◆ **Task brief**: The records below are to be transcribed exactly from their first line to the line that has "The height and width of the screenshot is (672, 900).", inclusive, with every picture omitted.

◆ **Saved entries**:
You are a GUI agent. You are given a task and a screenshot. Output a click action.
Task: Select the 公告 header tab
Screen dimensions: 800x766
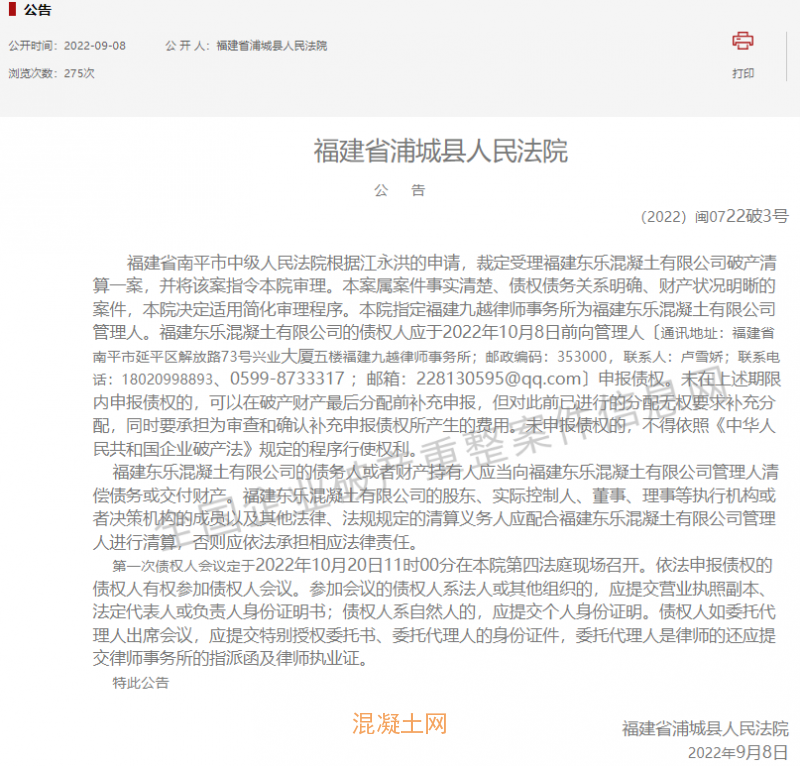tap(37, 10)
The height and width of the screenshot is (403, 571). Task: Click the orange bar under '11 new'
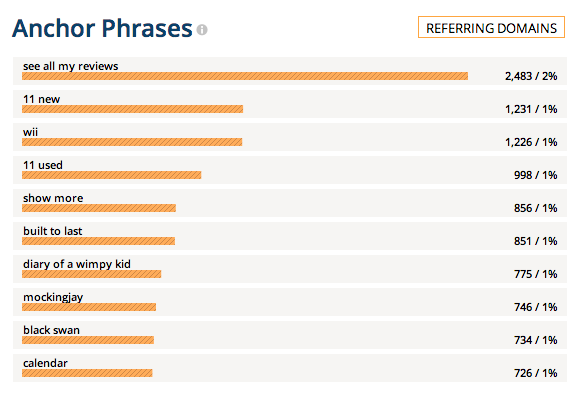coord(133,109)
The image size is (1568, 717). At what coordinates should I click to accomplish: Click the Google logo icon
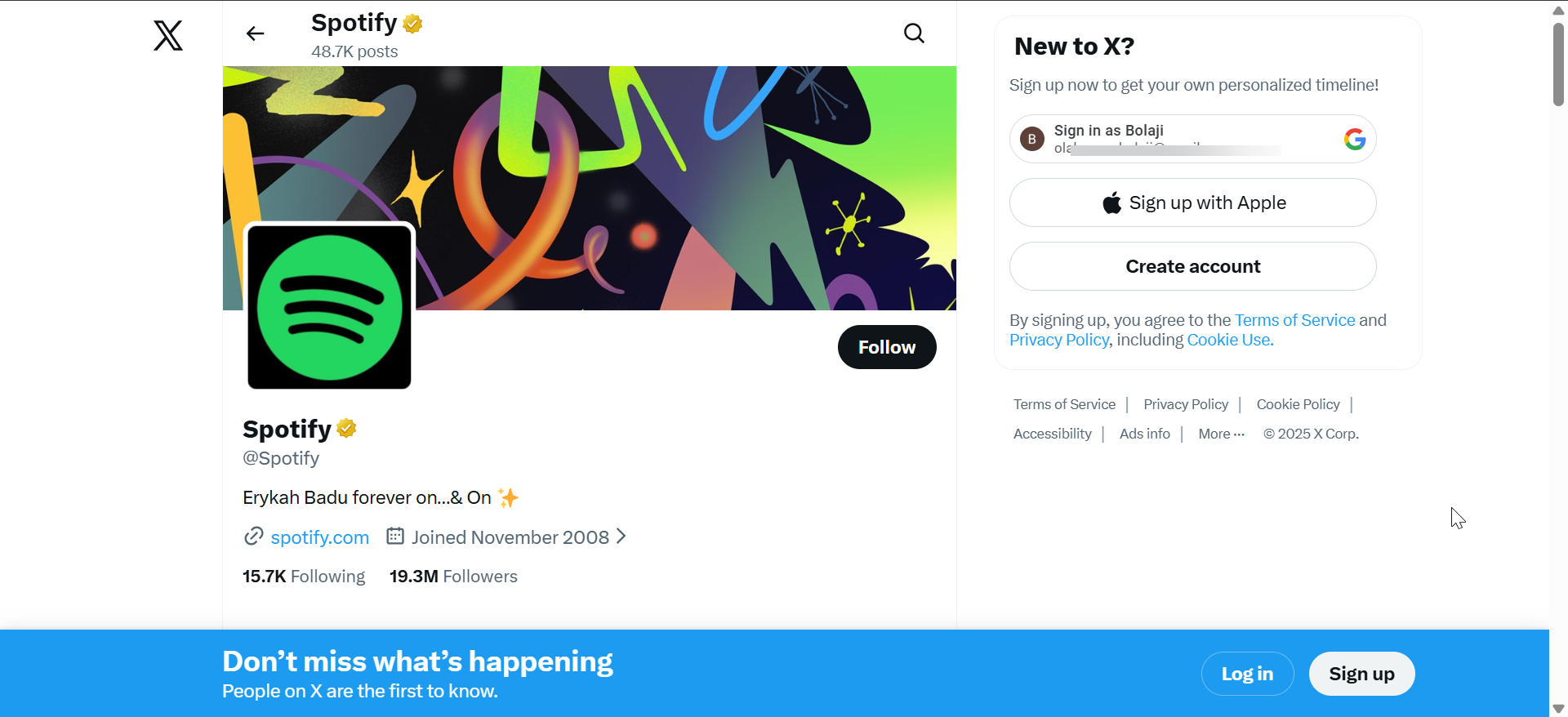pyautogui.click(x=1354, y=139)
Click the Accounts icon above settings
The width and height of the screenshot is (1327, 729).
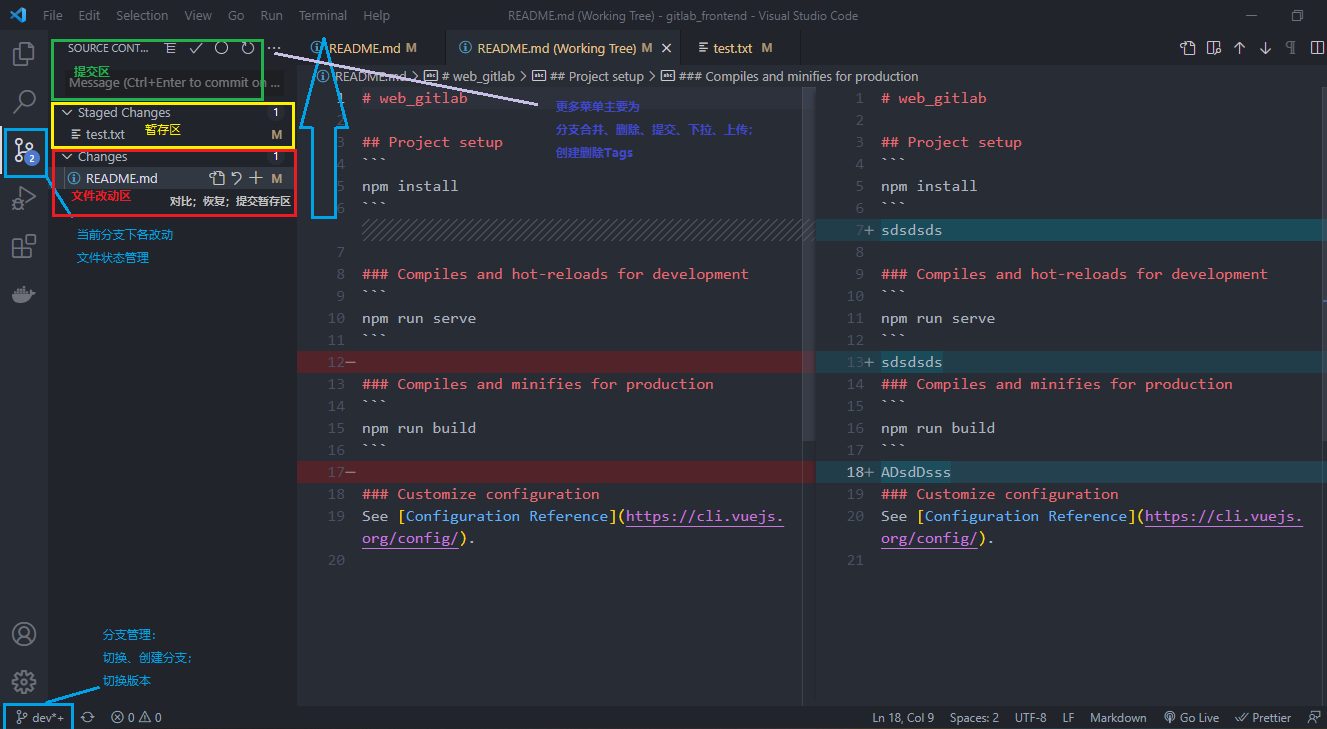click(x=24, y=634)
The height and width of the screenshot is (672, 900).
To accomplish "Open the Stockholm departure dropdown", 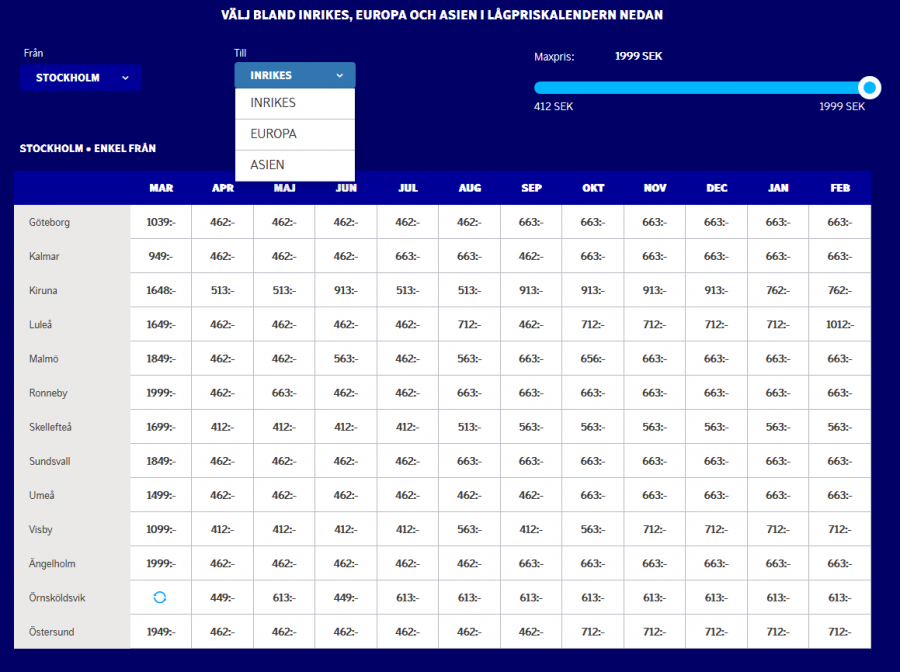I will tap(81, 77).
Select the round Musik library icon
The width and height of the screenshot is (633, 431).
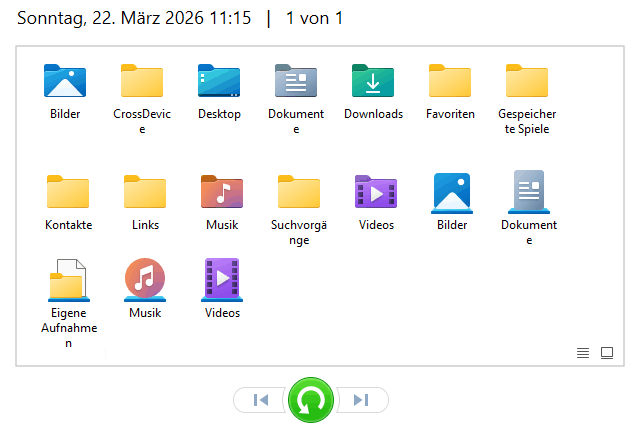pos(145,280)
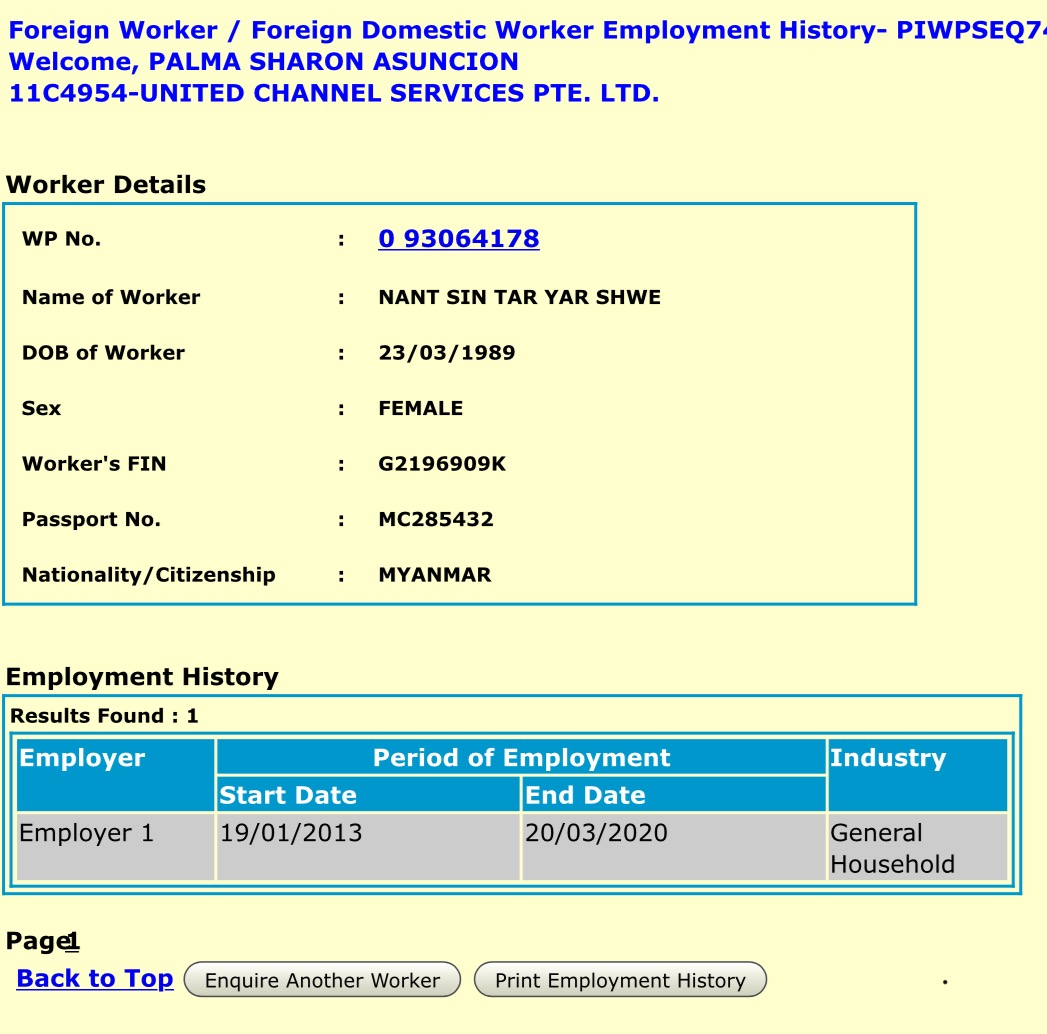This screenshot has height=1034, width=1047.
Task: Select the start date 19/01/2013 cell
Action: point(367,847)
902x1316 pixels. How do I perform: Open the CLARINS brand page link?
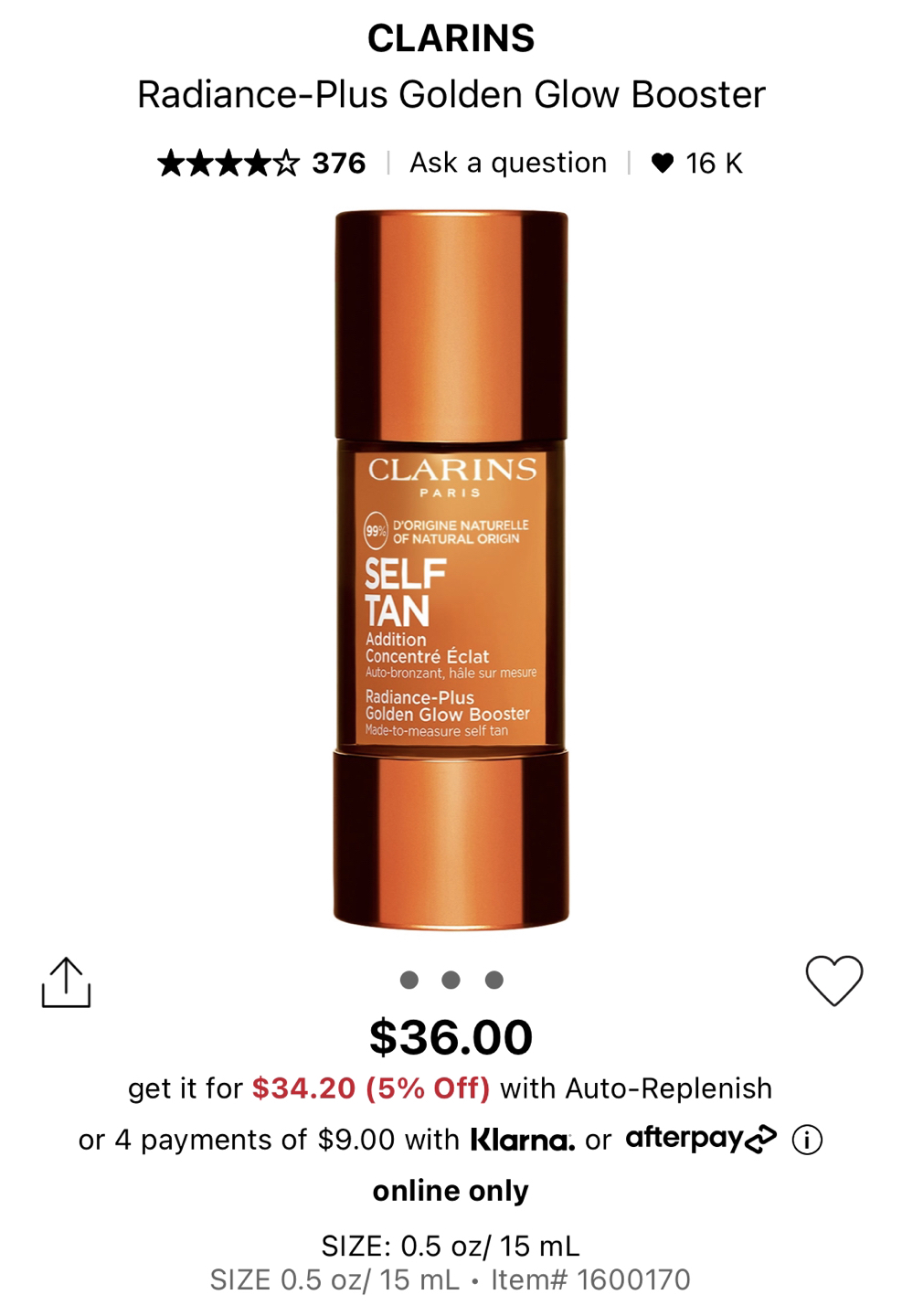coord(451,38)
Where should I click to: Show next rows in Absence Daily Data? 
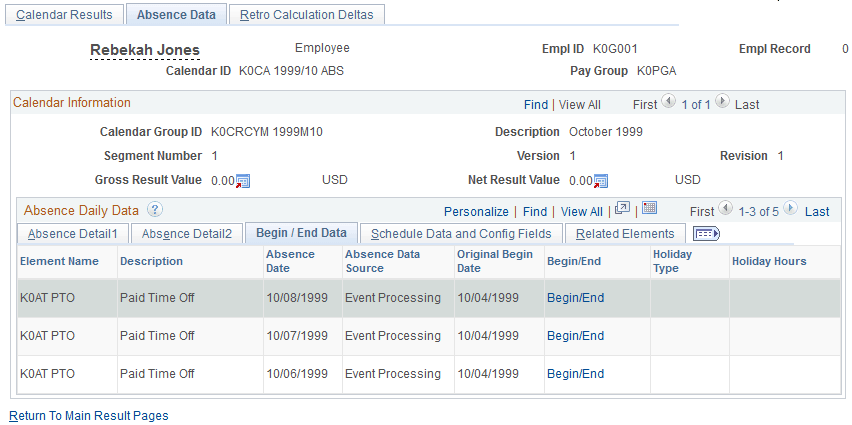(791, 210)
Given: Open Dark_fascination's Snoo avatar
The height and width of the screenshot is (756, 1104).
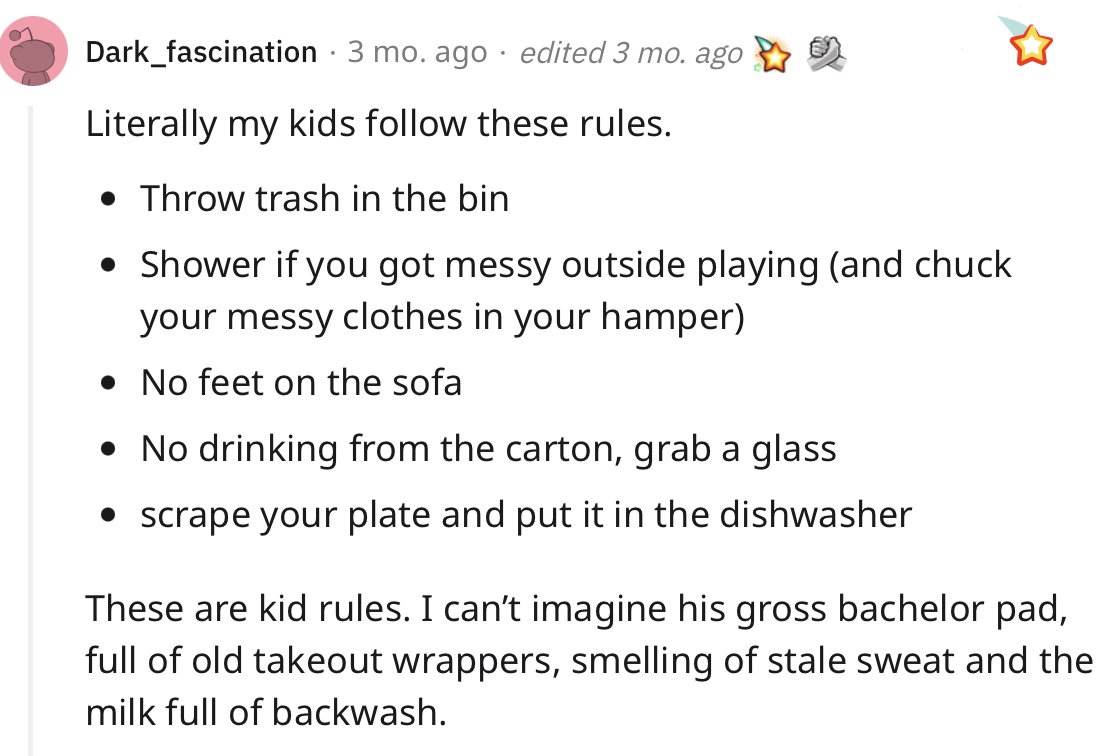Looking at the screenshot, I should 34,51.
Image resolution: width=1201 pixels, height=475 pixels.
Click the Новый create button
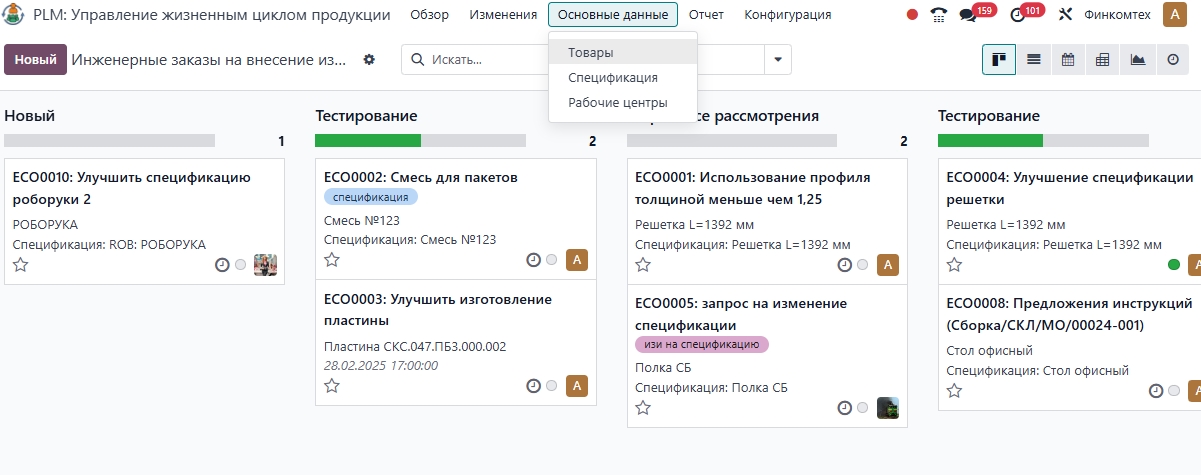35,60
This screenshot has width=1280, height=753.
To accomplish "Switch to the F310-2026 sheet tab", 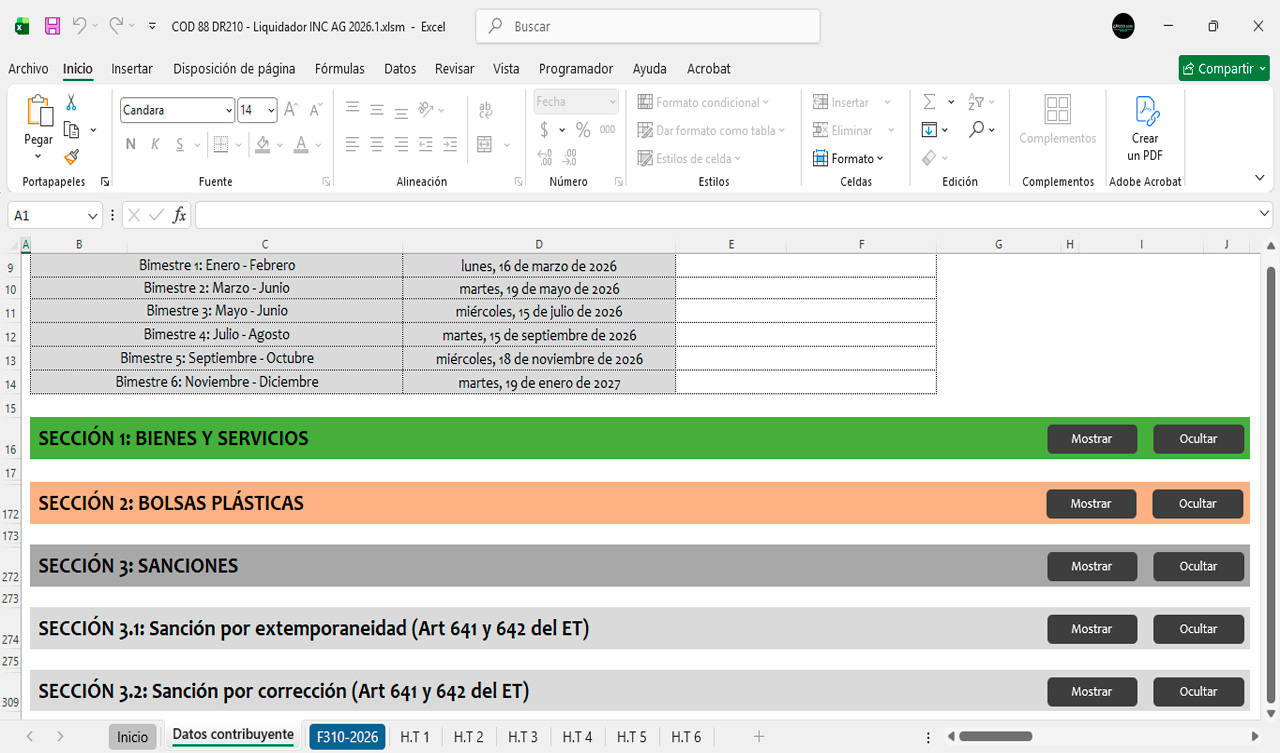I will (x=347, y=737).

◆ **Task response**:
You are a GUI agent. You are given a task and a screenshot. Output a click action.
Task: Select the 公告 header tab
Screen dimensions: 800x766
tap(37, 10)
The height and width of the screenshot is (403, 571). Task: Click the orange bar under '11 new'
coord(133,109)
The image size is (1568, 717). At what coordinates should I click to accomplish: Click the Google logo icon
pyautogui.click(x=1354, y=139)
Click the Accounts icon above settings
The width and height of the screenshot is (1327, 729).
click(x=24, y=634)
The height and width of the screenshot is (672, 900).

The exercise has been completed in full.